Ante unas perspectivas tan desalentadoras, cabe preguntarse qué podemos hacer frente a un sistema que no deja cabida a los jóvenes, despojándoles de su presente y su futuro. Ante todo, hay que recordar el célebre lema propio del feminismo de los años 60 de “lo personal es político”: es urgente repolitizar el área de la salud mental y no dejar que la fragmentación social nos induzca a pensar que las patologías psíquicas pertenecen a la esfera privada de las personas. Además, se revela necesario erradicar el tabú que recae sobre las enfermedades mentales con el fin de lograr un cambio de mentalidad en cuanto a la forma de comprender la salud. Debemos encaminarnos hacia la búsqueda del bienestar íntegro de la persona, tal como promulga la OMS, y en este sentido es obligado que el Estado intervenga por medio de políticas sociales concretas. Finalmente, a corto plazo, es urgente que los poderes públicos se comprometan a dotar de más presupuesto a las unidades de salud mental, en conformidad con la importancia de éstas, dotando a los profesionales de más medios para realizar sus funciones así como garantizarles unas condiciones dignas de trabajo. En definitiva, debemos movilizar todas las herramientas de las que disponemos, tanto en el plano institucional como ideológico, para frenar los daños que un sistema atroz y sin compasión puede generar de manera irremediable en los y las jóvenes actuales.

 


[4] Naciones Unidas, Asamblea General: “Derecho de toda persona al disfrute del más alto nivel posible de salud física y mental: Informe del Relator especial sobre el derecho a la salud”, A/HRC/44/48 (3 de julio de 2020), disponible en: https://undocs.org/es/A/HRC/44/48.

[5] H. Steinhausen, “Recent international trends in psychotropic medication prescriptions for children and adolescents”, European Child & Adolescent Psychiatry, vol. 24, núm. 6 (junio de 2015).

[6] M. Fisher (2016). El realismo capitalista. Caja Negra.
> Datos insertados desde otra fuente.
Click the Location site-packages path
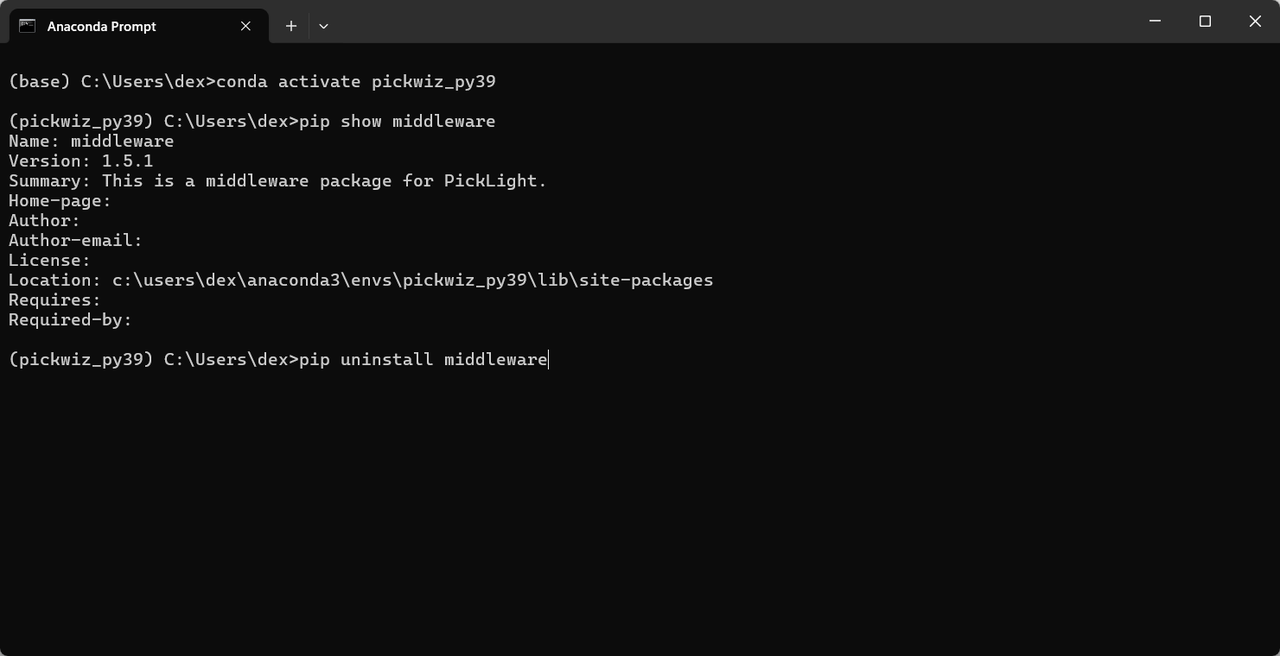Image resolution: width=1280 pixels, height=656 pixels. [412, 280]
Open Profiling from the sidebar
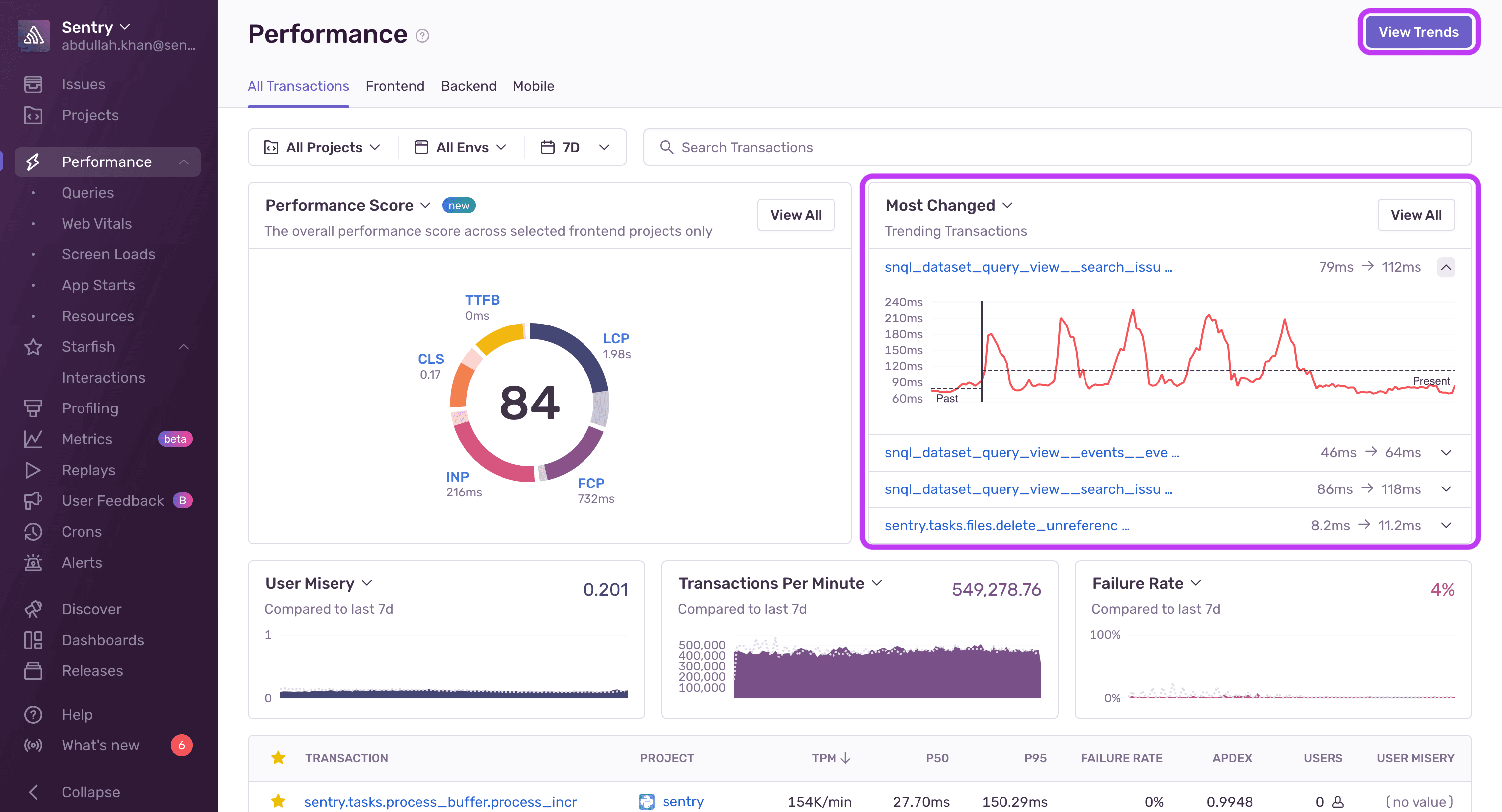This screenshot has width=1502, height=812. (33, 408)
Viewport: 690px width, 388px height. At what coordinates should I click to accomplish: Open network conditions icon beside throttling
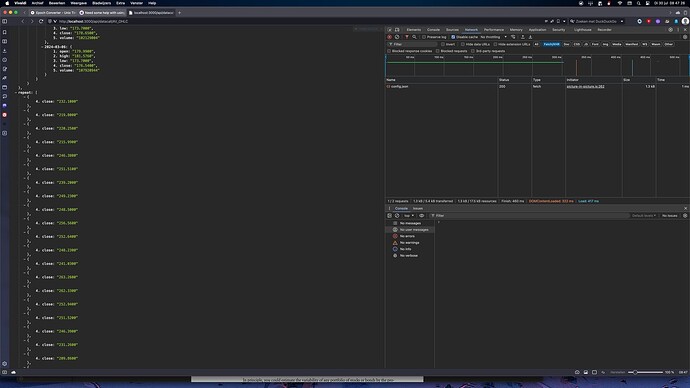click(513, 37)
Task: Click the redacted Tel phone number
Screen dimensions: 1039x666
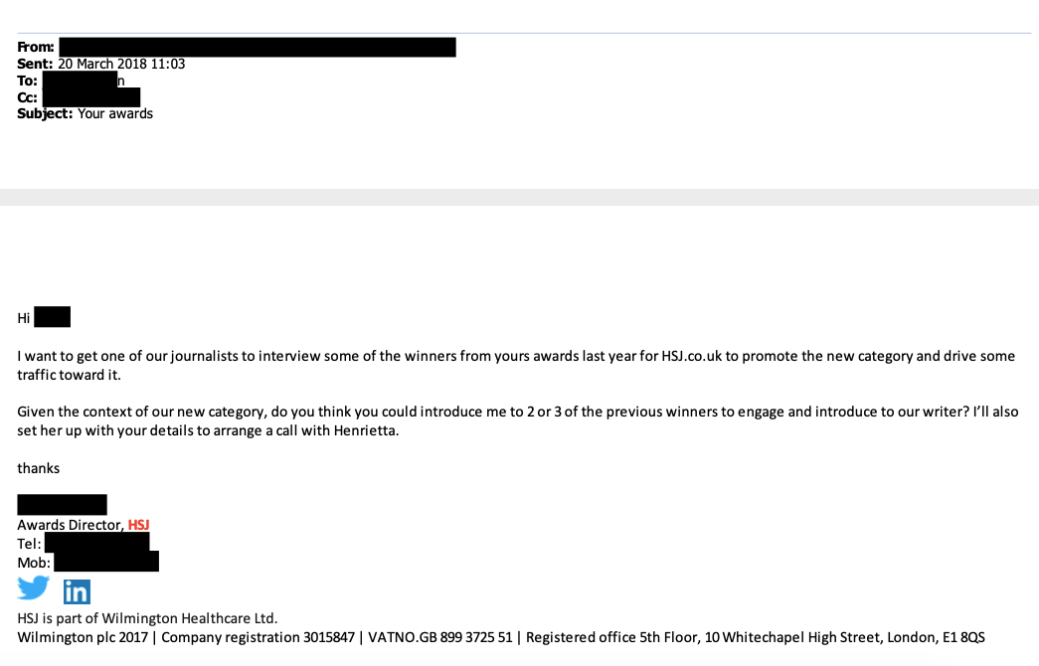Action: (97, 543)
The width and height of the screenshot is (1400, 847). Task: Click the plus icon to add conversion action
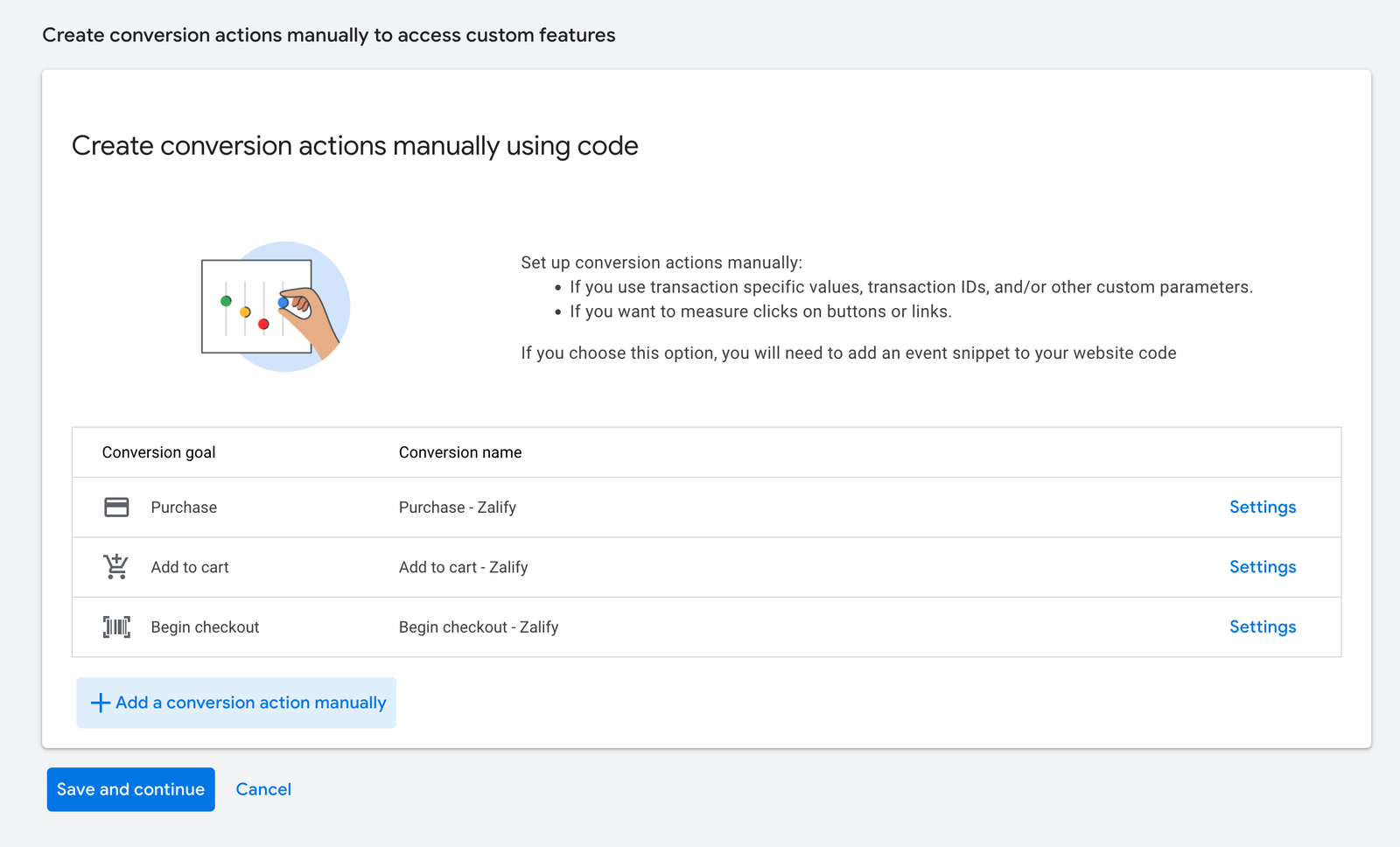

[7] El concepto neurodivergencia fue acuñado por Judy Singer para hacer referencia a una configuración de los rasgos neuronales distinta a la común, lo cual se refleja en patrones de comportamiento disonantes con los estándares sociales. Se considera como neurodivergente las personas con TDAH, dislexia, trastorno de bipolaridad o esquizofrenia.

[8] O. James (2008). The selfish capitalist: Origins of Affluenza. Vermilion.

[9] Sennett, R. (2006). La corrosión del carácter. Anagrama.